The stated objective is to root out counterfeit money. According to this report, India has 400 crore rupees of counterfeit money in circulation, which is about 0.02 per cent of total value of cash in circulation. Make what you want of the proportion of counterfeits, their existence is a problem. Allegedly, Pakistan is injecting much of this money into India to sponsor terrorism. To that extent, this fits in with Modi’s recent tough stance on Pakistan. More importantly, counterfeit in large volumes weakens Reserve Bank of India’s control over money supply and, therefore, the government’s control over the economy. The problem, however, is that there is always a race between counterfeiters and governments, and in our subcontinent, any technology seems to be susceptible to reverse engineering. We can only hope that the new technology is sufficiently robust.
Since the existing stash of large denomination bank notes has to be declared and deposited into banks, a lot of cash not in the books will be hitherto accounted for. Only about 1 per cent of the population pays income tax, and whoever deposits this cash will now have to own up and pay his/her share of tax (and possibly face penalties in addition). That will raise revenue for the government, but will this be able to identify and book the bribe-takers? Only those who have not done either of these two: parked it abroad (the big fish) or spent it already (the small fry). Those who are stuck right now with cash stashed away under their pillows will be booked.
But this brings us to an interesting theoretical point: income is a flow, and tax evasion is a continuous activity. The scooping up of cash will simply net some unaccounted cash for now, it does nothing to prevent future tax evasion except identifying and punishing some who are stuck with the pillow in this musical chair. Some are already burning sacks of cash rather than be identified as tax evaders, and the more industrious are parking their cash in gold with backdated transactions! One would have to wait to see whether this one-time measure does enough to signal to future tax evaders that the government is serious in pursuing tax non-compliance.

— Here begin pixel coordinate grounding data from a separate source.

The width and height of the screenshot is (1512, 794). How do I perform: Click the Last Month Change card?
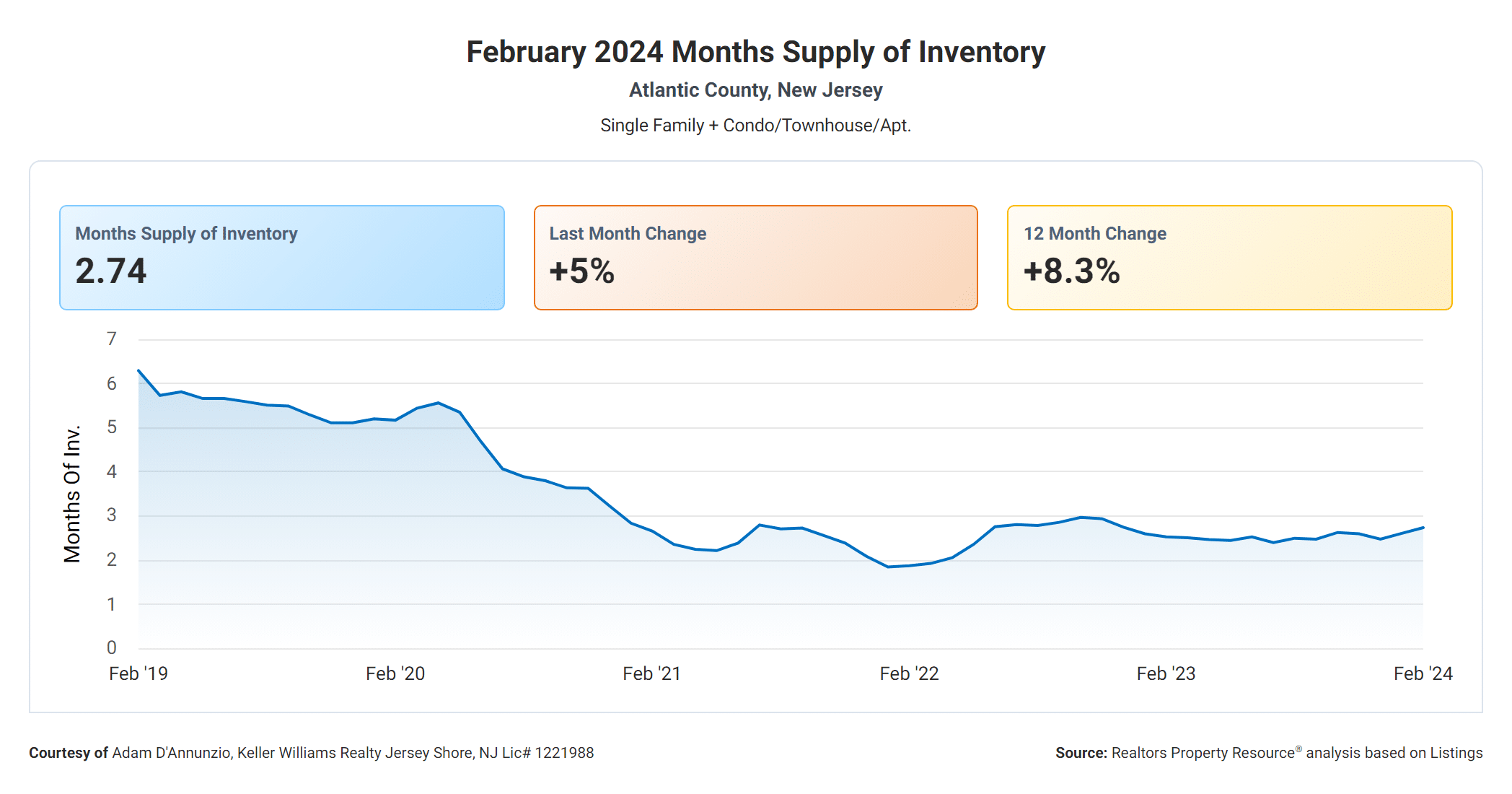point(755,258)
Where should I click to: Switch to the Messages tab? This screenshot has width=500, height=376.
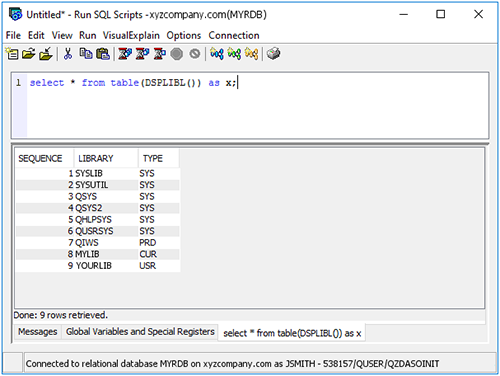coord(38,332)
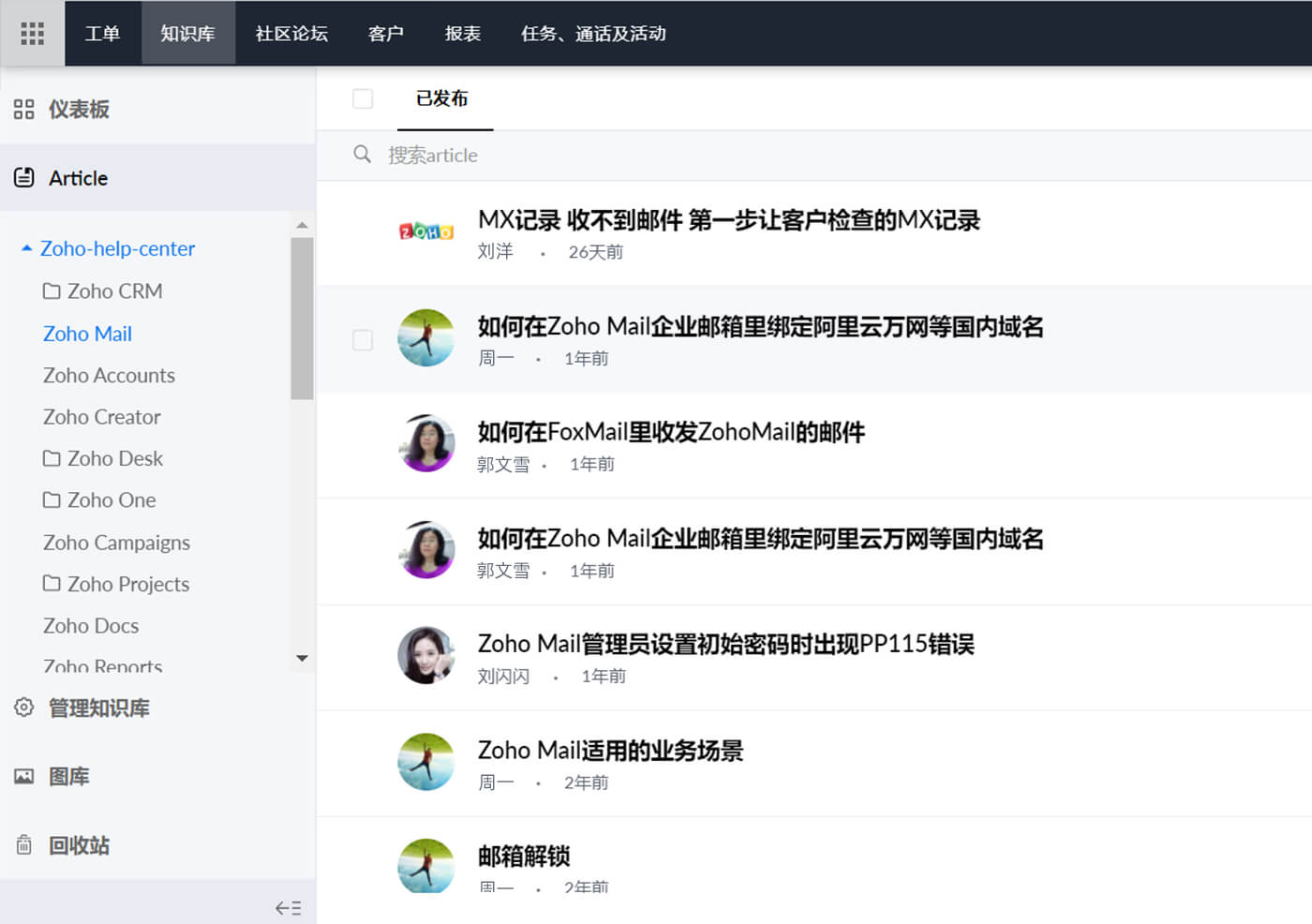1312x924 pixels.
Task: Collapse sidebar with the arrow icon
Action: click(x=288, y=908)
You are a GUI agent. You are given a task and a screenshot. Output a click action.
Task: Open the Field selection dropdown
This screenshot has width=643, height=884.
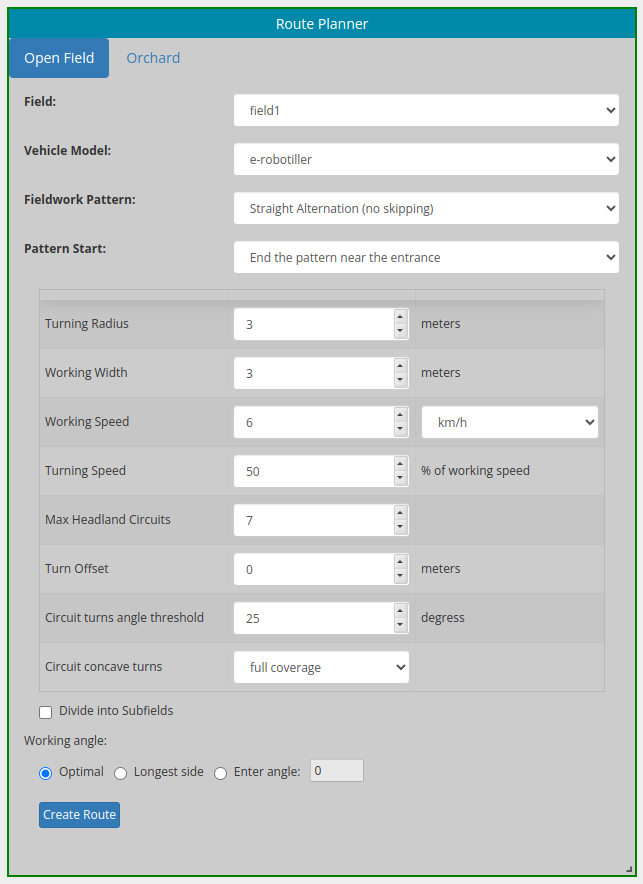426,110

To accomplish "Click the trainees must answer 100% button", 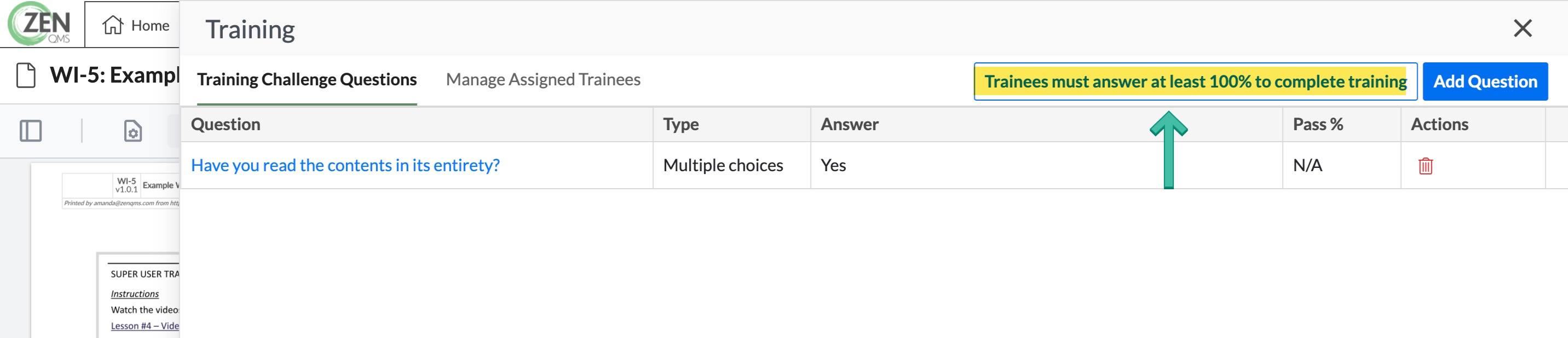I will [x=1195, y=81].
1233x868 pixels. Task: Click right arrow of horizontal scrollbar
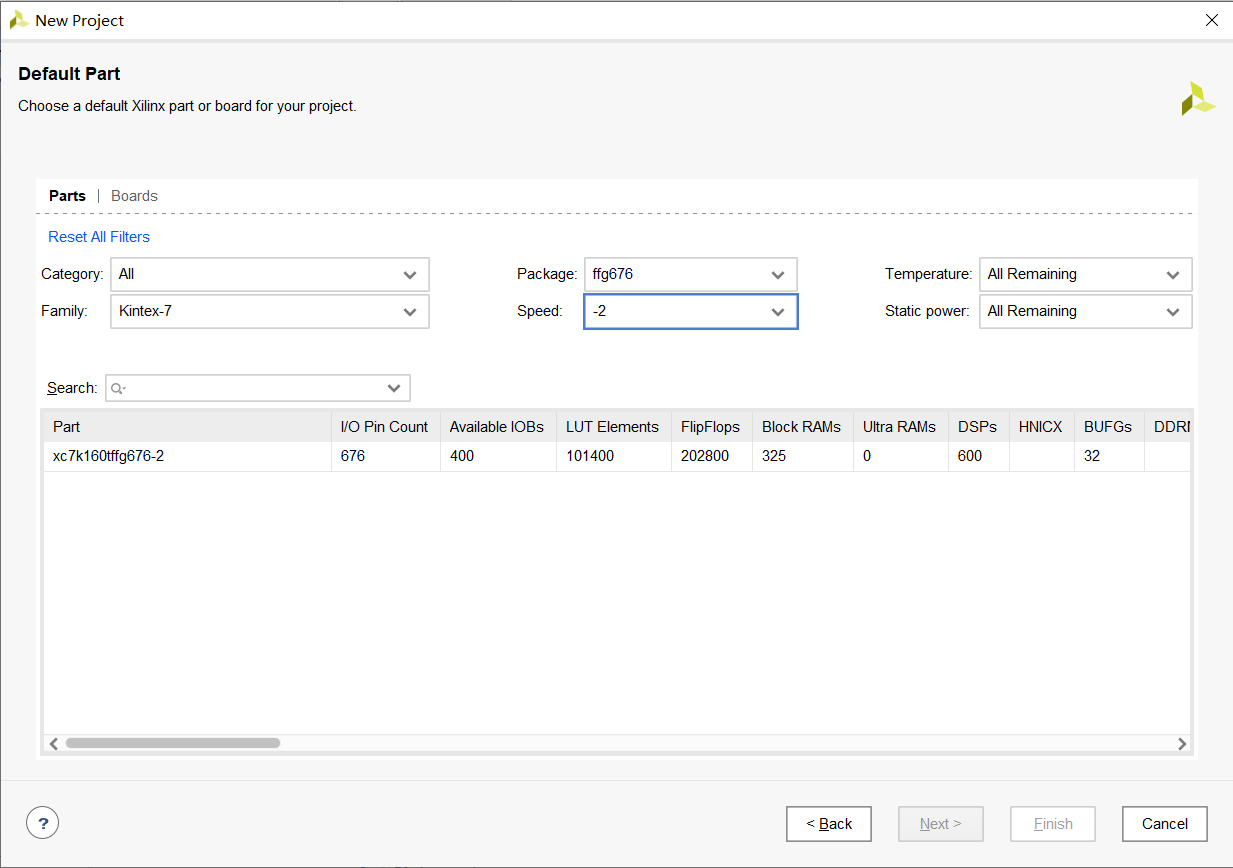point(1182,743)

On the other hand, there are immense inconveniences for the ordinary person. There are very strict limits on how much of the new money can be withdrawn from banks and ATMs per day. At this point, there is no sense of when the banking system will be equipped to serve up 15 lakh crores of shining new notes. Suddenly we have a huge liquidity crunch. As I write this, there is news of 500 and 1000 rupee notes selling in the market at a 10 – 15 per cent discount.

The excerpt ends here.